02/07/2015
Após quatro meses parados, os dez ecobarcos que atuam na coleta de lixo flutuante na Baía de Guanabara voltaram a operar nesta quarta-feira, mas sem um sistema capaz de orientar o deslocamento. Em março, a Secretaria estadual do Ambiente havia creditado a interrupção do serviço à falta de um mecanismo que direcionasse as embarcações para os locais com mais concentração de detritos.
As empresas Ecoboat e Brissoneau, responsáveis pelos barcos, interromperam a operação no início de março, por causa de atrasos nos pagamentos do governo do estado. Na ocasião, a secretaria afirmou que o sistema seria “readequado”, com a entrada de mecanismos de inteligência. Um edital para a contratação de uma empresa que fizesse a gestão dos ecobarcos foi lançado. Apenas a Pro Oceano Serviço Oceanográfico e Ambiental apresentou proposta e deverá conquistar a licitação, cujo contrato tem prazo de seis meses e limite de gastos de R$ 650 mil. Até as Olimpíadas, a previsão de gastos com todo o sistema de ecobarcos é de R$ 12 milhões.
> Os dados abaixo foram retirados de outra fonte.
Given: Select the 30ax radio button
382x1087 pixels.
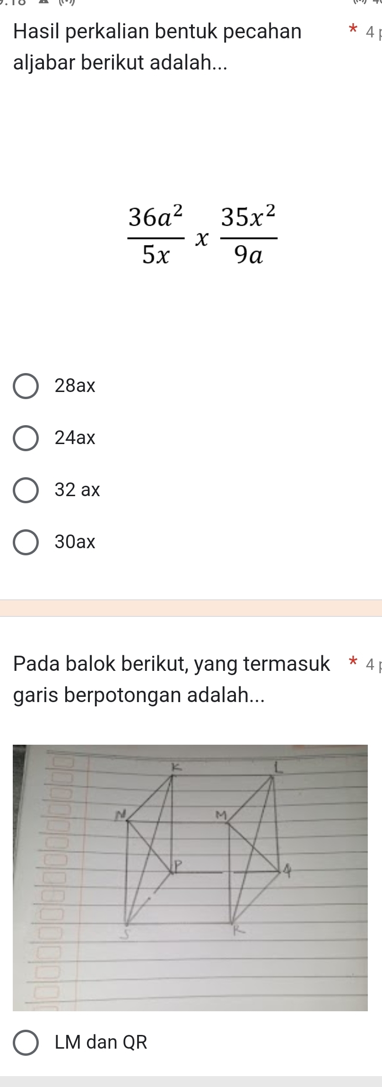Looking at the screenshot, I should tap(26, 542).
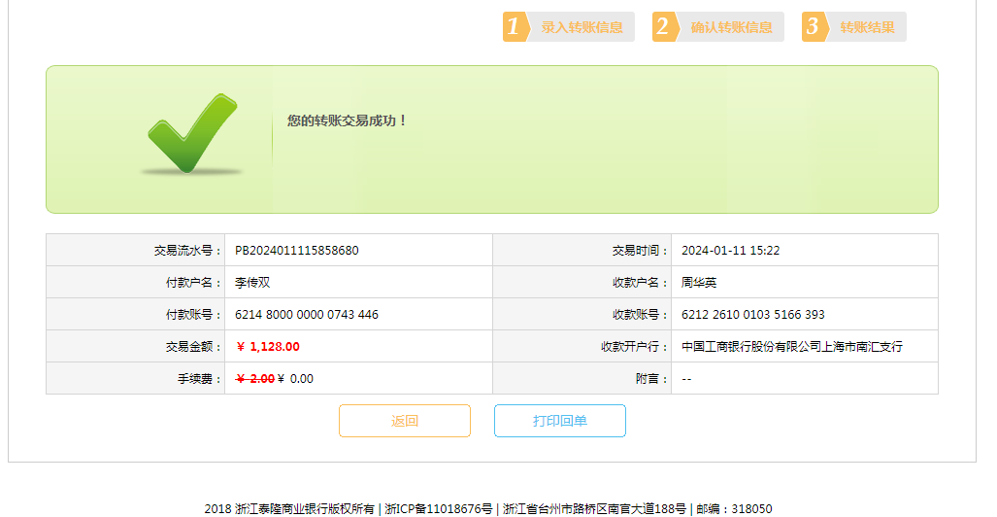Click the step 1 number badge
Screen dimensions: 997x517
pyautogui.click(x=515, y=27)
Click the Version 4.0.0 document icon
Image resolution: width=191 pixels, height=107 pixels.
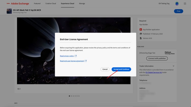[x=141, y=38]
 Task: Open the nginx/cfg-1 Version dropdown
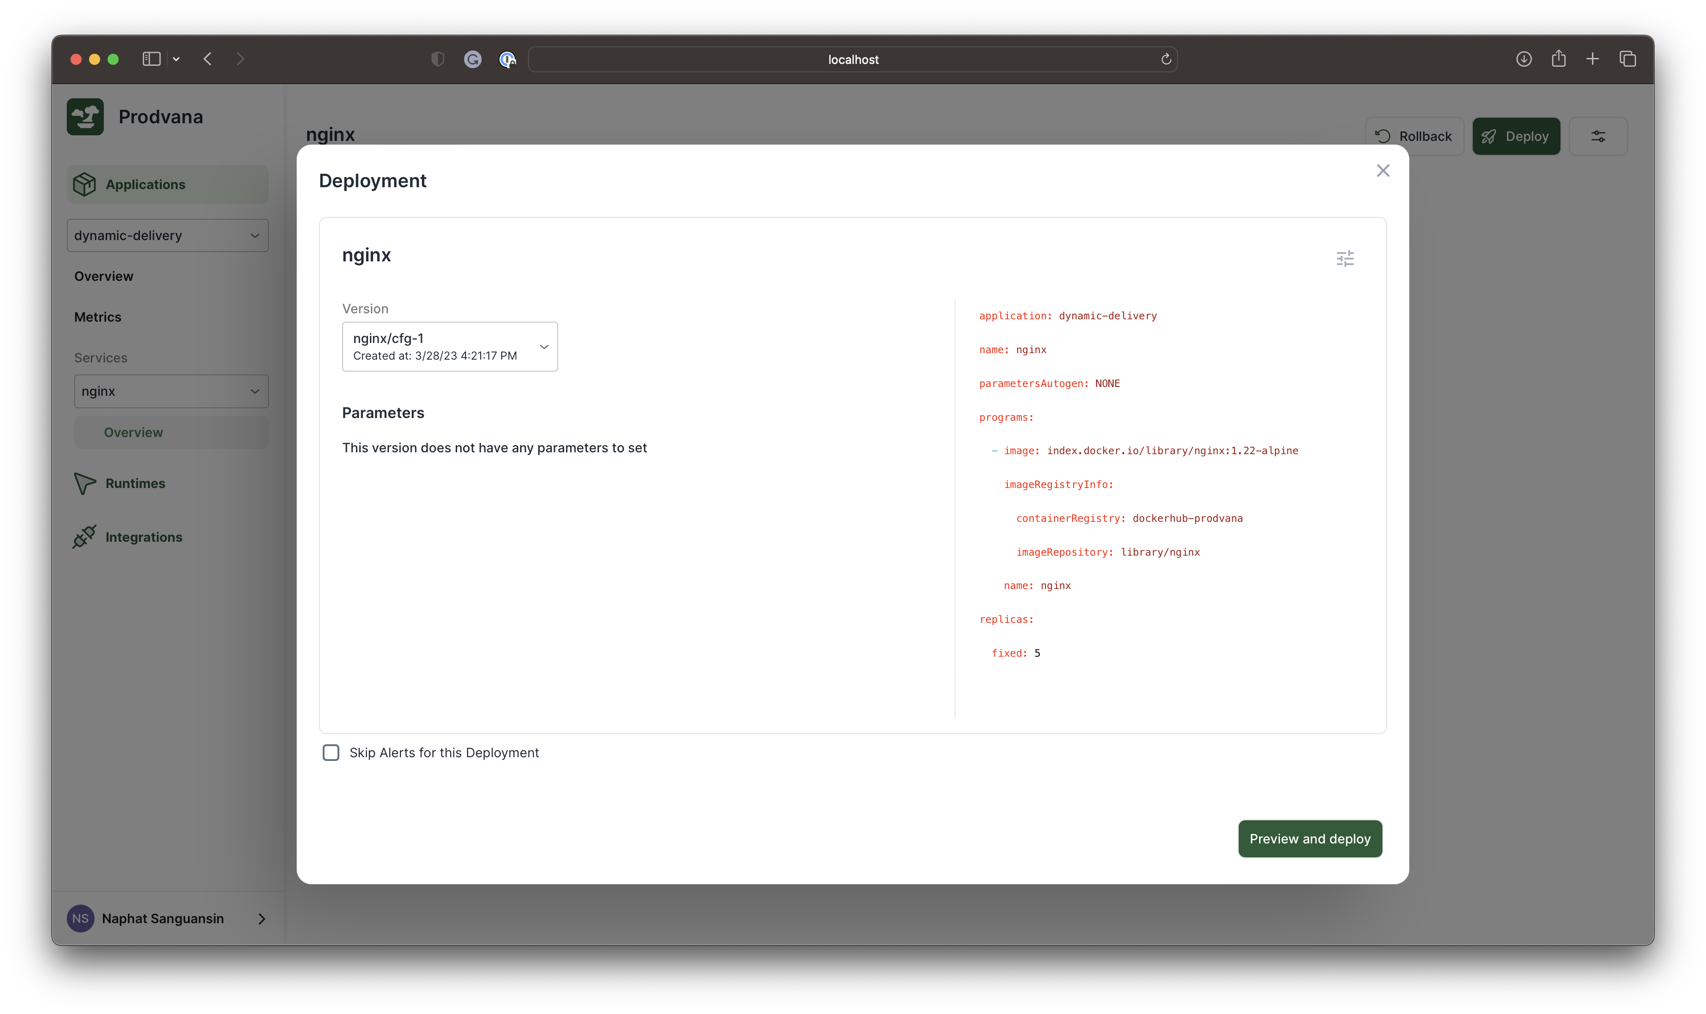coord(450,346)
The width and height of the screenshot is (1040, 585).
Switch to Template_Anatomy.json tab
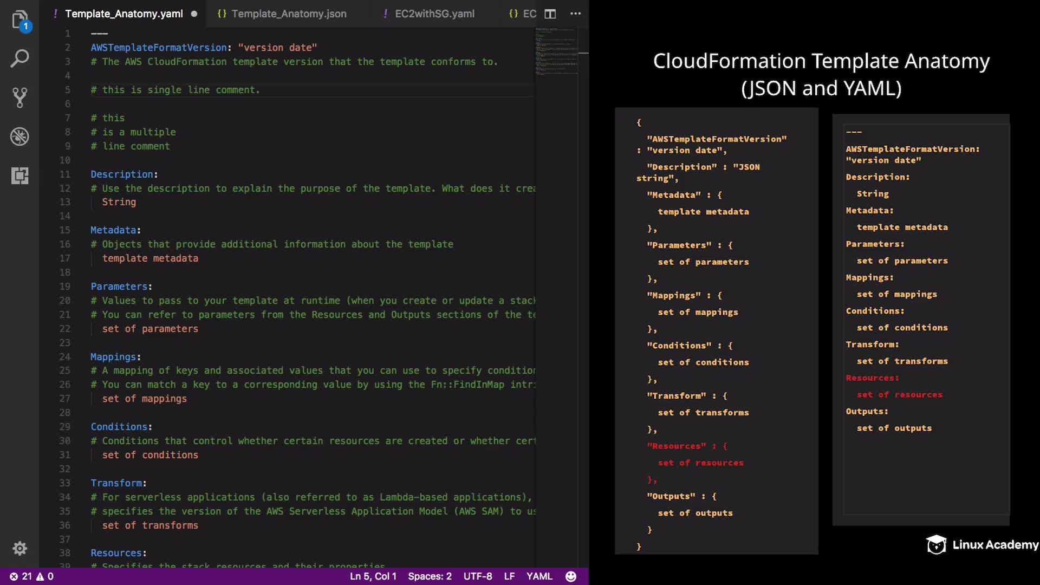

Pressionada pelo cronograma olímpico, já que o evento-teste da vela vai acontecer entre os dias 15 e 22 de agosto, a secretaria quitou as dívidas com as empresas e resolveu retomar o serviço mesmo sem o sistema de inteligência. Segundo o governo, o “gerenciamento entrará após a homologação da licitação”. Não há um prazo garantido, mas a expectativa é que o assunto seja resolvido ao longo do mês.
Logo após a interrupção da operação das embarcações, o governo holandês doou à secretaria um software capaz de prever os pontos com mais detritos, por meio de dados de correntes marítimas e de vento. Segundo o governo, a empresa gerenciadora poderá usar esse programa, assim como outras tecnologias já disponíveis na secretaria.
Para conter o lixo flutuante, outra aposta são as ecobarreiras, instaladas na foz de rios que deságuam na baía. A manutenção das estruturas foi interrompida em março. Segundo a secretaria, uma nova leva começará a ser instalada até o fim do mês.
A poluição na Baía de Guanabara é a principal preocupação do Comitê Rio 2016 e do Comitê Olímpico Internacional (COI). A meta original, de coletar e tratar 80% do esgoto despejado na baía, não será cumprida. O objetivo agora é minimizar os danos, já que há uma pressão da Federação Internacional de Vela para realizar as regatas olímpicas em mar aberto. Para reduzir o esgoto na área de competição, o governo está construindo uma galeria de cintura em torno da Marina da Glória, que vai desviar os dejetos para o emissário submarino de Ipanema.